* Collected data

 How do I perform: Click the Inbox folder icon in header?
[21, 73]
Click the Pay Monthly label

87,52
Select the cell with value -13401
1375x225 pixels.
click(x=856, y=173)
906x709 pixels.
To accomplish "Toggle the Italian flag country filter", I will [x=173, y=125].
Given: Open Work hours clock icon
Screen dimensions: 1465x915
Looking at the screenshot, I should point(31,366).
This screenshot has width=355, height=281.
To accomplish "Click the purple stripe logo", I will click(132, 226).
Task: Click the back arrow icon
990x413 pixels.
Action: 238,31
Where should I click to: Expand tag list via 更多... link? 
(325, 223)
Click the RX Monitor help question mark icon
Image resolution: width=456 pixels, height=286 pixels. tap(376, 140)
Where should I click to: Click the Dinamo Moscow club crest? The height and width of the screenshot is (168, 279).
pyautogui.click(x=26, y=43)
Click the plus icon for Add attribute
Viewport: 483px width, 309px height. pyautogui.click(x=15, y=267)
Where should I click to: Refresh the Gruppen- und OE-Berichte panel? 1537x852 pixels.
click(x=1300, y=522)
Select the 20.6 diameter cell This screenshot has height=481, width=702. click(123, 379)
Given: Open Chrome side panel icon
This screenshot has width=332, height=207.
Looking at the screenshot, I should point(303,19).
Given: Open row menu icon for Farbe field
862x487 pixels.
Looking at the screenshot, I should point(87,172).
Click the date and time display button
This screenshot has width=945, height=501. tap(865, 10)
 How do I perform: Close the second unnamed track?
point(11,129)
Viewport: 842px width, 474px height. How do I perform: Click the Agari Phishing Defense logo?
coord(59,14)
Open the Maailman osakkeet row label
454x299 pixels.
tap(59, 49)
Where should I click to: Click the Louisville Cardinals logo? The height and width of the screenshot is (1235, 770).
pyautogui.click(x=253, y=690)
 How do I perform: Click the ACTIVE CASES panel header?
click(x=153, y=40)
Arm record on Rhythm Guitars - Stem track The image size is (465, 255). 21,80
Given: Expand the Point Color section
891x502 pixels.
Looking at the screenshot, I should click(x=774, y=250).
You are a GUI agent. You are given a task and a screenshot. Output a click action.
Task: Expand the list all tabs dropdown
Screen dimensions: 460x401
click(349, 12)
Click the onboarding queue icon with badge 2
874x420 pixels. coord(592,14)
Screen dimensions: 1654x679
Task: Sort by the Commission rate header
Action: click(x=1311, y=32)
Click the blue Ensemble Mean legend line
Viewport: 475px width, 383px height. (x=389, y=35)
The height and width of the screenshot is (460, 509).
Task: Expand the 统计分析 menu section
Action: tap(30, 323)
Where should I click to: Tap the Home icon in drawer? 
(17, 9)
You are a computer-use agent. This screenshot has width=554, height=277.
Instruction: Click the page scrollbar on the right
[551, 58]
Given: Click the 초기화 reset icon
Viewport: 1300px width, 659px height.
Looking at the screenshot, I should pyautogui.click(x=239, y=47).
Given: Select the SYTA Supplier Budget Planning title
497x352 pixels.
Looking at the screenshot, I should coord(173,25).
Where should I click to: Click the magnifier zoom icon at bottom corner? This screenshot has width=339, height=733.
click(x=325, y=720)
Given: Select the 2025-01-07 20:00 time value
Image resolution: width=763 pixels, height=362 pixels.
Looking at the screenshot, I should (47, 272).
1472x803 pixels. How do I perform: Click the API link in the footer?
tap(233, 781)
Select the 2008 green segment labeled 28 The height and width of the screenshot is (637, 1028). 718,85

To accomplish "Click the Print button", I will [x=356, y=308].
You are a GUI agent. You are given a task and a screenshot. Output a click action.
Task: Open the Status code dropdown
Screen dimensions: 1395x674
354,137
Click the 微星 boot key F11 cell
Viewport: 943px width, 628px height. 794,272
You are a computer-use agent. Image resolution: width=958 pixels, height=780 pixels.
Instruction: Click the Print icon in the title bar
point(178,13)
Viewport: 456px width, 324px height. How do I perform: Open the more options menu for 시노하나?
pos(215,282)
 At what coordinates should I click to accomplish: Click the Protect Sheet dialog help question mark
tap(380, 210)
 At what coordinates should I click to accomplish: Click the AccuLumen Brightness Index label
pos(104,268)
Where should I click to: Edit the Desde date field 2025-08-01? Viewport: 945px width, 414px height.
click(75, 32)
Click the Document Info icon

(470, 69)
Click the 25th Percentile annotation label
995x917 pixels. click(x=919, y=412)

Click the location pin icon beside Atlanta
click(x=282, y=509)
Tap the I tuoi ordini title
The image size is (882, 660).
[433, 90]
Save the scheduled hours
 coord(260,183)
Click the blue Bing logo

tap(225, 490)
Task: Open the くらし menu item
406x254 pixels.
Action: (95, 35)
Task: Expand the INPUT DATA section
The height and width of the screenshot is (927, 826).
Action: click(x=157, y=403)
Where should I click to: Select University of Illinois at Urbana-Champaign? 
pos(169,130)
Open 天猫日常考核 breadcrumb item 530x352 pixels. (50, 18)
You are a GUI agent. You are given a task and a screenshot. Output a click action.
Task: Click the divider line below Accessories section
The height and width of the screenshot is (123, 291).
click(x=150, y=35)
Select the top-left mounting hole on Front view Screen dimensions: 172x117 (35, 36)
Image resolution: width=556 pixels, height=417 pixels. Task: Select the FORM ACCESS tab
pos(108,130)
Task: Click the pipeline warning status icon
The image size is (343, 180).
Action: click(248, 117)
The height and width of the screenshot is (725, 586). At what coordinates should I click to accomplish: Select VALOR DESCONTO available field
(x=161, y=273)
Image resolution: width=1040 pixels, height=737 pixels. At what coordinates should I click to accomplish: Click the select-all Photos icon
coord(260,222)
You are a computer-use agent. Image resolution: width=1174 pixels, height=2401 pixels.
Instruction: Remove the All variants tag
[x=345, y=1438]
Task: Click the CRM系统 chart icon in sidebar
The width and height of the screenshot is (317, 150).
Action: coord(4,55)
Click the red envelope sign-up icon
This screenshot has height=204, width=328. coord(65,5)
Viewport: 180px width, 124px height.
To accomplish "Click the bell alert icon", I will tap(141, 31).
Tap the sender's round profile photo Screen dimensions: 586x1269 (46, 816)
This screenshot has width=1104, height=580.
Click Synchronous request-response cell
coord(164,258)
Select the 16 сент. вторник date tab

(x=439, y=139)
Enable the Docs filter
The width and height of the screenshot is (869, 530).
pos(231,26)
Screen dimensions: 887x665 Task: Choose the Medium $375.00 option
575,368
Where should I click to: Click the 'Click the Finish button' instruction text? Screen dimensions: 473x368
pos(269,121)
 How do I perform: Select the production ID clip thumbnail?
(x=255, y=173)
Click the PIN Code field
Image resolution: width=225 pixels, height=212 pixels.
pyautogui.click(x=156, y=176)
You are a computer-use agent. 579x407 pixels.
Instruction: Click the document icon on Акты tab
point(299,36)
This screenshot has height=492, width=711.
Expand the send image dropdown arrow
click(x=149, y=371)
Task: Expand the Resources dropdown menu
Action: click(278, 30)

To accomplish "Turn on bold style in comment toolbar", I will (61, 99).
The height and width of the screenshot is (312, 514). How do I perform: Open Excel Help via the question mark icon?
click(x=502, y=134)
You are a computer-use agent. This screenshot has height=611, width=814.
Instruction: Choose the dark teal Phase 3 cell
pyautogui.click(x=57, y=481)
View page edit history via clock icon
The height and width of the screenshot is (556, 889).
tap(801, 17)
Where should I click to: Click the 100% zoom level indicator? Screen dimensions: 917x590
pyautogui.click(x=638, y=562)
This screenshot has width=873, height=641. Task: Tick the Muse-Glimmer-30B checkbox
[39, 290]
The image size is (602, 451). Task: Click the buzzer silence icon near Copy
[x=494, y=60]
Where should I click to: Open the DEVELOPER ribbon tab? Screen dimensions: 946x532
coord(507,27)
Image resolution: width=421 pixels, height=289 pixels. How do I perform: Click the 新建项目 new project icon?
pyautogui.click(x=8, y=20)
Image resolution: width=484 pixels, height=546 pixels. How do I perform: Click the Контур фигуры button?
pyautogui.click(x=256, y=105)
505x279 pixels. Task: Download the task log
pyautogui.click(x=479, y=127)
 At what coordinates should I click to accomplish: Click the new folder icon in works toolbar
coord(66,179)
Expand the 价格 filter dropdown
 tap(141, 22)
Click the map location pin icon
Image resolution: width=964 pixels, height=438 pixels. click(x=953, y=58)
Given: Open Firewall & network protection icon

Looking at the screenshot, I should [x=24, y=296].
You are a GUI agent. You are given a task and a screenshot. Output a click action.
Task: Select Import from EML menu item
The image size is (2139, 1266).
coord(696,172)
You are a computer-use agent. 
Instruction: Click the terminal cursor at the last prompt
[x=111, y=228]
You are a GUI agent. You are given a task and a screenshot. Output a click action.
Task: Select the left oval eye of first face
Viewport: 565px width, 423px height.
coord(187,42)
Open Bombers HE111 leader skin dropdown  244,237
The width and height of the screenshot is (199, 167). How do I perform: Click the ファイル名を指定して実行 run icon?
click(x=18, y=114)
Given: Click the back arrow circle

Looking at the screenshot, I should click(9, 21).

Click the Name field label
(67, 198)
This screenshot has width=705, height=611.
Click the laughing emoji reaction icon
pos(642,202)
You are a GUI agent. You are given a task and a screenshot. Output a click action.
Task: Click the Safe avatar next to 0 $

* Work instruction
Look through the records for the string "computer". Copy every line that has it.

* Task response
You are a computer-use agent. This screenshot has width=554, height=277.
You are a computer-use agent. Image resolution: width=958 pixels, height=780 pixels.
You are a computer-use agent. Image resolution: width=1174 pixels, height=2401 pixels.
You are a computer-use agent. 579x407 pixels.
You are a computer-use agent. This screenshot has height=611, width=814.
You are a computer-use agent. 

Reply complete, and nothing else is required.